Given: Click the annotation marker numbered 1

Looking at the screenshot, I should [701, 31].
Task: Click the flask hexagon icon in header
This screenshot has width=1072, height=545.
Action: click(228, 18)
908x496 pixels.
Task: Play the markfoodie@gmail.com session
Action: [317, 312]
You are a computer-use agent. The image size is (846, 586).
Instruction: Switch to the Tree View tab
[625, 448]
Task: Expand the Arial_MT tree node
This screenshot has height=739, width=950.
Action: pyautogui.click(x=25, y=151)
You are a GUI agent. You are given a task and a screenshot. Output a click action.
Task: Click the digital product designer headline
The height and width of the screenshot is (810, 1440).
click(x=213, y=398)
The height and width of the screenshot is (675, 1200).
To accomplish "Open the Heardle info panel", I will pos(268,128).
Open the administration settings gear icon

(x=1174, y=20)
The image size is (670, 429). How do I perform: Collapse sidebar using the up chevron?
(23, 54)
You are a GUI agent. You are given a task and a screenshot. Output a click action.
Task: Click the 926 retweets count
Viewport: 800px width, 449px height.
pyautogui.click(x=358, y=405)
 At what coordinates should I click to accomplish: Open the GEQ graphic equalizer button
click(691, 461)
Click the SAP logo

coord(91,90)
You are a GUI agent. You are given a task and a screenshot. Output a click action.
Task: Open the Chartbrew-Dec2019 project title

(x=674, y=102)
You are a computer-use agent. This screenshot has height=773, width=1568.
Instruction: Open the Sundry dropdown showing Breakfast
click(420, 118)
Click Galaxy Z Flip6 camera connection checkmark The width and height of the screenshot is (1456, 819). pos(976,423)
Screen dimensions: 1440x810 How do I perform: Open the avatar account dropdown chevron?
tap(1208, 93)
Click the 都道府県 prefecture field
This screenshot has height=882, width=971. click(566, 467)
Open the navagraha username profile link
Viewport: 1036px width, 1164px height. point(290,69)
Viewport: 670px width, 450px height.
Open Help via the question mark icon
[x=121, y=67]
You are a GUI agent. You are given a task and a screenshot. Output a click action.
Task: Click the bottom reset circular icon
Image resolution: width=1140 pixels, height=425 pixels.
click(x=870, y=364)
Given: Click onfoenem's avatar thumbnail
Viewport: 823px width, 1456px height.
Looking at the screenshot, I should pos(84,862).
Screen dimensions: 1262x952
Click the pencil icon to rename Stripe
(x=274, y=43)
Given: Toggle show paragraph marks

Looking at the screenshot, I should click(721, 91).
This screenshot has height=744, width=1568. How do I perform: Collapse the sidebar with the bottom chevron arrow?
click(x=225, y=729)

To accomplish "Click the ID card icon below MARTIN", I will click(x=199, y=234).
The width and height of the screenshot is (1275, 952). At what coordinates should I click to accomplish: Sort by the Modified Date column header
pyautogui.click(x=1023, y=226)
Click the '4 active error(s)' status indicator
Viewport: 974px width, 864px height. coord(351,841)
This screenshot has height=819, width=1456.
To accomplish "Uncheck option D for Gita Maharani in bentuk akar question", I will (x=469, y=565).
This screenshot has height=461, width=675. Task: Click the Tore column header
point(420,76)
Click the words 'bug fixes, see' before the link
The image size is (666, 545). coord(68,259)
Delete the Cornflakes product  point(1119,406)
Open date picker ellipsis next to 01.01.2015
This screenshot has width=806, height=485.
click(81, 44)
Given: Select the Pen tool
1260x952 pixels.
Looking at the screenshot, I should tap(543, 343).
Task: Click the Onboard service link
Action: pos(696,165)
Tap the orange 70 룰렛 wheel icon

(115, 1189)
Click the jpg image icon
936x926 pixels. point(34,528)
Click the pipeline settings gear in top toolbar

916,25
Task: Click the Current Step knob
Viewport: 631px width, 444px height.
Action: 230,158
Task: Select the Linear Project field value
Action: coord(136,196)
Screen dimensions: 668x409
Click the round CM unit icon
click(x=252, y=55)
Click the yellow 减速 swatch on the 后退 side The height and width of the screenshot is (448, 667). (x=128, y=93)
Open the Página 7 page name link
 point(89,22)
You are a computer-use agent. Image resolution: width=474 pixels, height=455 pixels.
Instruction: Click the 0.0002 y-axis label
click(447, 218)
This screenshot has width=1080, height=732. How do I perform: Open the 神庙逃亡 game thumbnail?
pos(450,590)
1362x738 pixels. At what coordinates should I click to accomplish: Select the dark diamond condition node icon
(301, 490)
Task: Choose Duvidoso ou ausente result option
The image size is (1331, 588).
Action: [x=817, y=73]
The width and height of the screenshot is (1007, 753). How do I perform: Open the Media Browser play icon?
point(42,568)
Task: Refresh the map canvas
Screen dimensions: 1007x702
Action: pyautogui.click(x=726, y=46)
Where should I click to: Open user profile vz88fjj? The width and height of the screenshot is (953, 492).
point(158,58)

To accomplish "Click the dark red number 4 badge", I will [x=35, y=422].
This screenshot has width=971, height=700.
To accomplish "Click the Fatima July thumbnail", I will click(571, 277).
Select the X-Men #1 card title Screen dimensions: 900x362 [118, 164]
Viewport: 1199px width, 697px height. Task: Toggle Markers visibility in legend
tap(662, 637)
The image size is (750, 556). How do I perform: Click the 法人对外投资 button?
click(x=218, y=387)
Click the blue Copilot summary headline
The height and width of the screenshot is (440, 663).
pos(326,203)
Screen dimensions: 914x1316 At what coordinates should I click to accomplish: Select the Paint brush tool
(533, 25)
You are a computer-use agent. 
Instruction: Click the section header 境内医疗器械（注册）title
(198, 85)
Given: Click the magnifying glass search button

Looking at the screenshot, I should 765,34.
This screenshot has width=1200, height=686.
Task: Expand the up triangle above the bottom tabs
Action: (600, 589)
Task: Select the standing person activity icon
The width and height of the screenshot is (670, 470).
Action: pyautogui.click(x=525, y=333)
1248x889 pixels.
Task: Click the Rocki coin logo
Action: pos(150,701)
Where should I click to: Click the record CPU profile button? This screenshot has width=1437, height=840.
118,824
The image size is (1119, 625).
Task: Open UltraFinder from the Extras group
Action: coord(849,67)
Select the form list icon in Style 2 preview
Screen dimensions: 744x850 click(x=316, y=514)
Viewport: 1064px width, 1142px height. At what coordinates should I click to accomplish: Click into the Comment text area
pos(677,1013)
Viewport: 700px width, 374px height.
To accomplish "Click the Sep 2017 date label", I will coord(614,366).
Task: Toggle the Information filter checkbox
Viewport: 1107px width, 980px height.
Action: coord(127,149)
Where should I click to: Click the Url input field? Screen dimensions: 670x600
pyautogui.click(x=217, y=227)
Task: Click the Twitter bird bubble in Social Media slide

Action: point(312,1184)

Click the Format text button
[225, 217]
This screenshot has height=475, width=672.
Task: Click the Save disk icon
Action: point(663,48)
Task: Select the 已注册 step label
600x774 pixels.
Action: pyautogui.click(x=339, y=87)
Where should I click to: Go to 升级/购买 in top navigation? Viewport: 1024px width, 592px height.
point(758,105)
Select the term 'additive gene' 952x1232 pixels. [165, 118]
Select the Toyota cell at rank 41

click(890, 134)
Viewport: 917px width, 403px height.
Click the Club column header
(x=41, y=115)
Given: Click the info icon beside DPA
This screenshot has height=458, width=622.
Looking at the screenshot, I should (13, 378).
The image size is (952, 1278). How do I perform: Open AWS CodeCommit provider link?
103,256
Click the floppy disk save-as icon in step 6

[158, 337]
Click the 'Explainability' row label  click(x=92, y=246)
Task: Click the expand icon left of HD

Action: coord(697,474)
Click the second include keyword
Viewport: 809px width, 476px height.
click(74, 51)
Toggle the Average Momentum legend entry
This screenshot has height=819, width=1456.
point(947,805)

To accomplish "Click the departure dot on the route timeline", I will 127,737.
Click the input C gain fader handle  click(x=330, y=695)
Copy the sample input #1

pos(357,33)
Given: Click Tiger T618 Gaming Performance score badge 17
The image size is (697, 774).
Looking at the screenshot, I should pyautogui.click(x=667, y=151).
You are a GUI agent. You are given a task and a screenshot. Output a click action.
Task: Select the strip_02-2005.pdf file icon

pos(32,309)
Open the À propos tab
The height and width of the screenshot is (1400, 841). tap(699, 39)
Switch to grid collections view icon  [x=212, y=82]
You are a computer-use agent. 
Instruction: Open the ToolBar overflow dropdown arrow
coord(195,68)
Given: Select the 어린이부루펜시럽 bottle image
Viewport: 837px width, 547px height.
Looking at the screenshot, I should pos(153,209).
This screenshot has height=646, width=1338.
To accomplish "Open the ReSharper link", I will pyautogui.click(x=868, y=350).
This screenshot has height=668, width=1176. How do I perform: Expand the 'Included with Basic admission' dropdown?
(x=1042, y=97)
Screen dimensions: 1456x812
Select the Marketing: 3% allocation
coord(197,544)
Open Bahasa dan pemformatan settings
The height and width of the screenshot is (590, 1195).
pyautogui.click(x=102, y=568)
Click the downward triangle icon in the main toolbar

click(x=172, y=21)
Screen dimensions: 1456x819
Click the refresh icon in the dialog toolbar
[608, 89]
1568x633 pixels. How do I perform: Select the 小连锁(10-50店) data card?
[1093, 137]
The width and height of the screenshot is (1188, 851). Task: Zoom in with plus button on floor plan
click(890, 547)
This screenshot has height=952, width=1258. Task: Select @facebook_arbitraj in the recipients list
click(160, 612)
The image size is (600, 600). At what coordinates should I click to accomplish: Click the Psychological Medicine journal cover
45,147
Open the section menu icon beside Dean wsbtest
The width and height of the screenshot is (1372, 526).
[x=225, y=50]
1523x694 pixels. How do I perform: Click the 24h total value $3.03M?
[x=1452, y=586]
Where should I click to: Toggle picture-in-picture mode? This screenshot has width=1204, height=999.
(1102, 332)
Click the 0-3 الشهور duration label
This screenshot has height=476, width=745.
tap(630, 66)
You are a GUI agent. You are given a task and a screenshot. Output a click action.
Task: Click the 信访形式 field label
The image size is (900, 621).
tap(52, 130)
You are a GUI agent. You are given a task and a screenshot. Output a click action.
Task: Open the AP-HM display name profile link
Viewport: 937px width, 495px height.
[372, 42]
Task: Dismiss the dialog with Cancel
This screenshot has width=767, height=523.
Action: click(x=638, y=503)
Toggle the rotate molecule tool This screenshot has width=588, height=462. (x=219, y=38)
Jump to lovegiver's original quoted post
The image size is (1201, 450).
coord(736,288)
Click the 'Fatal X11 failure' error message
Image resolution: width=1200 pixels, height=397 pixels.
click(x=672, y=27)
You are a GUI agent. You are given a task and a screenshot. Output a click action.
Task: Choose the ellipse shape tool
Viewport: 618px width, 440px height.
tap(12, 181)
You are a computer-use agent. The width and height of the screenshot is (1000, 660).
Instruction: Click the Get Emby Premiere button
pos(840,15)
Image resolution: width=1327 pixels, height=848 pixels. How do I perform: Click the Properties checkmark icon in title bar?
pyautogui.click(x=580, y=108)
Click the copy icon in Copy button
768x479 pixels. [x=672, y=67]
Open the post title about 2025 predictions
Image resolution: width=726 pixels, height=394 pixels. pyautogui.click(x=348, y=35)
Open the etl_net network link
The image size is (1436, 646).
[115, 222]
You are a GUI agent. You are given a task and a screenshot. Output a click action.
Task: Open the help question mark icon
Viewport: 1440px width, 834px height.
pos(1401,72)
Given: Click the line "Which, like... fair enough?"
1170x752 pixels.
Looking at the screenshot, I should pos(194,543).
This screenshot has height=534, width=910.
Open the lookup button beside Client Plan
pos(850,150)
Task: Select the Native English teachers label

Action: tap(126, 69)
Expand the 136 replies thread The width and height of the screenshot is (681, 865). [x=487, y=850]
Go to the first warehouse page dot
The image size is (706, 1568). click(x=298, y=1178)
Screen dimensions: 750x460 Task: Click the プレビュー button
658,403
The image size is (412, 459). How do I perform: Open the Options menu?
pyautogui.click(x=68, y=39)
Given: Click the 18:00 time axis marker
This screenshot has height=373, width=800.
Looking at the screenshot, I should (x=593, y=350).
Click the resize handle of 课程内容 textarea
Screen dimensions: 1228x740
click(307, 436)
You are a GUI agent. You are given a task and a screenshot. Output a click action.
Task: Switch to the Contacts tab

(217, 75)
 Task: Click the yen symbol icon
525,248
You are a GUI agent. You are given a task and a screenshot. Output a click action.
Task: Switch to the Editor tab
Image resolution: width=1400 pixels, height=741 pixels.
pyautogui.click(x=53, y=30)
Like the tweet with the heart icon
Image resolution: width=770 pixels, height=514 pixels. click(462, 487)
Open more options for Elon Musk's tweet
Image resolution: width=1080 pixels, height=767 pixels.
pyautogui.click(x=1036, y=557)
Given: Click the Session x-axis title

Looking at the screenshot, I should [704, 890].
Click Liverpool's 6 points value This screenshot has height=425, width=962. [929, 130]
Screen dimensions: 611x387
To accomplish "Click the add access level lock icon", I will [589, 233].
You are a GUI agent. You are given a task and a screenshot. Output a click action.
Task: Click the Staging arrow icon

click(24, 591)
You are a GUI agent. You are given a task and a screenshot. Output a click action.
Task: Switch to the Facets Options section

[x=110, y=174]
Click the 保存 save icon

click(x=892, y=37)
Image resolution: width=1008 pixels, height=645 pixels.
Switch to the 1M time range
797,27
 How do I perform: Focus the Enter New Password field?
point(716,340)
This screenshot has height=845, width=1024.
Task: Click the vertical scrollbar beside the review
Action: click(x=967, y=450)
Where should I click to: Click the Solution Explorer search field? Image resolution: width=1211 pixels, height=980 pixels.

==*==

What you are asked to do
Without changing anything, quote the lines from the top of the data to the line that contains "The height and width of the screenshot is (675, 1200).", including that line.

Written reply
Given: Click the annotation marker numbered 1

Looking at the screenshot, I should [701, 31].
Task: Click the flask hexagon icon in header
This screenshot has width=1072, height=545.
Action: click(228, 18)
908x496 pixels.
Task: Play the markfoodie@gmail.com session
Action: [317, 312]
You are a computer-use agent. The image size is (846, 586).
Instruction: Switch to the Tree View tab
[625, 448]
Task: Expand the Arial_MT tree node
This screenshot has height=739, width=950.
Action: pyautogui.click(x=25, y=151)
You are a GUI agent. You are given a task and a screenshot. Output a click action.
Task: Click the digital product designer headline
The height and width of the screenshot is (810, 1440).
click(x=213, y=398)
The height and width of the screenshot is (675, 1200).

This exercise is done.